EXTRAIT CHOISI:
Bernard Debroux : Près de trente ans après sa création, Hamlet-Machine a‑t-il encore quelque chose à nous dire aujourd’hui ? Les deux thèmes majeurs qui sous-tendent la pièce (la fin du communisme et la fin du théâtre) ont-ils encore une résonance en ce début de XXIᵉ siècle ?
Hans-Thies Lehmann : Trente ans après sa création, Hamlet-Machine fait partie des « pièces classiques » qui articulent aux yeux des intellectuels, aujourd’hui aussi bien qu’alors, la pensée, la virilité, le désir de la mort dans le contexte d’une réalité politique exclusivement déterminée par des conflits. Elle reste un événement unique de profondeur poétique, politique et intellectuelle. Alors que les idéologies d’une harmonisation néo-libérale et la séduction de sourire au nouveau Danemark y sont omniprésentes, la majorité des jeunes est saisie par le dégoût du monde des faiseurs. Le texte explosif de Hamlet-Machine leur offre un champ de paroles qui permettent, d’une façon toujours renouvelable, de présenter l’art comme le désir de « rendre la réalité impossible ». Même si l’on voulait trouver dans l’œuvre de Müller (ce qui serait d’ailleurs trop simple) la thématique de la fin du communisme, ce ne serait que pour prouver que le communisme n’en finit pas de finir, et même qu’il n’a pas encore commencé d’exister. Il reste que, comme Brecht et Pasolini, Müller est un poète significatif nourri de l’expérience communiste. À l’instar des paysages de Beckett, les champs de ruine de Müller n’en sont pas un endroit pour faire des diagnostics définitifs (ni pour annoncer la fin de quelque chose), mais offrent l’opportunité d’articuler des conflits complexes. Même si la forme du texte de Hamlet-Machine répond à la crise profonde du théâtre dramatique, elle n’annonce pas la fin du théâtre en tant que tel : elle offre un large spectre de figurations politiques post-dramatiques que les moyens traditionnels de la scène ne permettent plus d’exprimer. Il est indéniable que Müller s’appuie sur les épaules de Brecht, qui a réalisé, avec ses moyens, des choses analogues à son époque. Mais cette certitude ne peut faire oublier que Hamlet-Machine de Müller a été écrit dans un monde où aucun des repères et des schémas de Brecht n’est resté inchangé. Alors que le jeune Müller était le « fils » qui réfléchissait sur la crainte des influences, le Müller d’après — et certainement l’auteur de Hamlet-Machine — n’était plus qu’un descendant pour qui Brecht et quelques autres auteurs — pas nécessairement modernes, mais qui partageaient tout au moins les convictions politiques de Brecht — formaient l’horizon de son écriture et de ses idées théâtrales.

CONSIGNE:
Dans l'extrait choisi, à quels deux poètes Hans-Thies Lehmann compare-t-il Müller en tant que poète nourri de l'expérience communiste ?

DONNÉES ENREGISTRÉES:
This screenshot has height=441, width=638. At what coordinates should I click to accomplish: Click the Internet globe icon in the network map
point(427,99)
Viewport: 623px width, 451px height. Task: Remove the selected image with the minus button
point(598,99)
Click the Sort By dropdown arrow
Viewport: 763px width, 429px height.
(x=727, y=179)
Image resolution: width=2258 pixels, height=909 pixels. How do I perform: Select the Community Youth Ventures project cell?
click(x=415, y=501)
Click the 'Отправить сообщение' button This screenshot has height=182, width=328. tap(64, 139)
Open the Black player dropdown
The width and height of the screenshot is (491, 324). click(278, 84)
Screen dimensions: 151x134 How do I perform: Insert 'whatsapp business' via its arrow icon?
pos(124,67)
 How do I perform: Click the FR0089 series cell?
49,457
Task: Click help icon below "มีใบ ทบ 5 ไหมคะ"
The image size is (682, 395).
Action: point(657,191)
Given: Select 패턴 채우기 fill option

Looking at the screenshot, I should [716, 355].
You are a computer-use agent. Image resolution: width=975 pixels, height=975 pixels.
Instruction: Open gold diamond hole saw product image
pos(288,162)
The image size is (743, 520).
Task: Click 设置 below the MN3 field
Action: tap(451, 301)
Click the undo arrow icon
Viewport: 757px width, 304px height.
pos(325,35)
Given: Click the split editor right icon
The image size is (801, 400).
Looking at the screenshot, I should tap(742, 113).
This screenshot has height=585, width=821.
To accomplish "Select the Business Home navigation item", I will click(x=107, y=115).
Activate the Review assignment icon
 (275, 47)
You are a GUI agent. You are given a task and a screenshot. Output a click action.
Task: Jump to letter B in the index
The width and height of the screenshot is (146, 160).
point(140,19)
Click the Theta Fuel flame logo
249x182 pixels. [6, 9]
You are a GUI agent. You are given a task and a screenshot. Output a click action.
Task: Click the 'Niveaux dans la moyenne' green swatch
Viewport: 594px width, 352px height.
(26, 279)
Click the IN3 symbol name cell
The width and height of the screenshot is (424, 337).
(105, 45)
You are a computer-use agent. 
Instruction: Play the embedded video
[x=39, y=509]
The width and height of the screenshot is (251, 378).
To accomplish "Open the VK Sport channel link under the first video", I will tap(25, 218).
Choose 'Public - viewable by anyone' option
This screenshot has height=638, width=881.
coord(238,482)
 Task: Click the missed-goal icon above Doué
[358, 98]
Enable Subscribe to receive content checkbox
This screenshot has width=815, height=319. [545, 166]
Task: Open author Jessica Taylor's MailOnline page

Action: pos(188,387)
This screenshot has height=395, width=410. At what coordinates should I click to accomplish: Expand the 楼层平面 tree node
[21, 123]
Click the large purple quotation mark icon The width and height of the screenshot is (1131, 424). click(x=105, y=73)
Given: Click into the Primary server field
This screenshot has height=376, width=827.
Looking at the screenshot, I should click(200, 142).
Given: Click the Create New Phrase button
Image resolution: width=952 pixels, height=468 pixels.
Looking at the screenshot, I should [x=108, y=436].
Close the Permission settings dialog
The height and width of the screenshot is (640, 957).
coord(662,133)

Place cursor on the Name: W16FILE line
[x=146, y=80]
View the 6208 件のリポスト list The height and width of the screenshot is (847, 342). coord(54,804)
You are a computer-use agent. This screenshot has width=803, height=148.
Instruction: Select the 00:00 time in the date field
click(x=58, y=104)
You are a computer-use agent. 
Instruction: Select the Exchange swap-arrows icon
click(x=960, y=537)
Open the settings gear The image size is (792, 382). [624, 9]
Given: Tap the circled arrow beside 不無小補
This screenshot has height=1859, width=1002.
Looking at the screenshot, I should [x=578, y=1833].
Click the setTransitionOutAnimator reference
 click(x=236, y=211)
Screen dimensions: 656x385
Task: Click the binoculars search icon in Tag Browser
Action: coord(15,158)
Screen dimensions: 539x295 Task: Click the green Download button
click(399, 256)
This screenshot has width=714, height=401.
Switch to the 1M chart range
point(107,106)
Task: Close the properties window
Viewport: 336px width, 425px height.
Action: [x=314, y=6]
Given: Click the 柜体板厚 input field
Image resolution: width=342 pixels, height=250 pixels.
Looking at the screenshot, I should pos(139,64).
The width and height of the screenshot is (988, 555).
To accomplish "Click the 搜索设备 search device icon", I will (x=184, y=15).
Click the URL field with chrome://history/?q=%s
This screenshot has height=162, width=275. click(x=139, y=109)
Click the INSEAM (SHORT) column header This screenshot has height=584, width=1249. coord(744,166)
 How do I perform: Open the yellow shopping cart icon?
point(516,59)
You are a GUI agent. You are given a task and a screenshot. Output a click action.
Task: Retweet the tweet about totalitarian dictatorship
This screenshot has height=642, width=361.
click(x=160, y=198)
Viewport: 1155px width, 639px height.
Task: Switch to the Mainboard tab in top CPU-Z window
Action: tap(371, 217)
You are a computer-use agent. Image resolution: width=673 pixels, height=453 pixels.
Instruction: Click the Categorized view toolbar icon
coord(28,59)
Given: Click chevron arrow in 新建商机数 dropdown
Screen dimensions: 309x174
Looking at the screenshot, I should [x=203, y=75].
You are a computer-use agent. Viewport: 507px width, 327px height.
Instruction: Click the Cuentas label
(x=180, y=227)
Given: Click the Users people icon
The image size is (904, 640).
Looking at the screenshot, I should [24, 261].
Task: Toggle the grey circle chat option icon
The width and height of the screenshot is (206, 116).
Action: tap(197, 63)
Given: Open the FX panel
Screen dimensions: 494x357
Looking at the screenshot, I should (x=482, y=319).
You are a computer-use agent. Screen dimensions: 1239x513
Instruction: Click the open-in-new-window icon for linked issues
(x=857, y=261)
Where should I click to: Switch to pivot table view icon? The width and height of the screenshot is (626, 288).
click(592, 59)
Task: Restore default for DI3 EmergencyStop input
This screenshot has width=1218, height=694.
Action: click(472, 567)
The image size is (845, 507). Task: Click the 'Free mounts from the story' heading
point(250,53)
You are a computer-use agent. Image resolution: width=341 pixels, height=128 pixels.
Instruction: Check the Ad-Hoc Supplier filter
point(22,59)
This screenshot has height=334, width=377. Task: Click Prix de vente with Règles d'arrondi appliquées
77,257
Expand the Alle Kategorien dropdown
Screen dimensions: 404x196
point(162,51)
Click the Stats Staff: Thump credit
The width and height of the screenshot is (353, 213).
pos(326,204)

RÉPONSE ATTENDUE:
Brecht et Pasolini.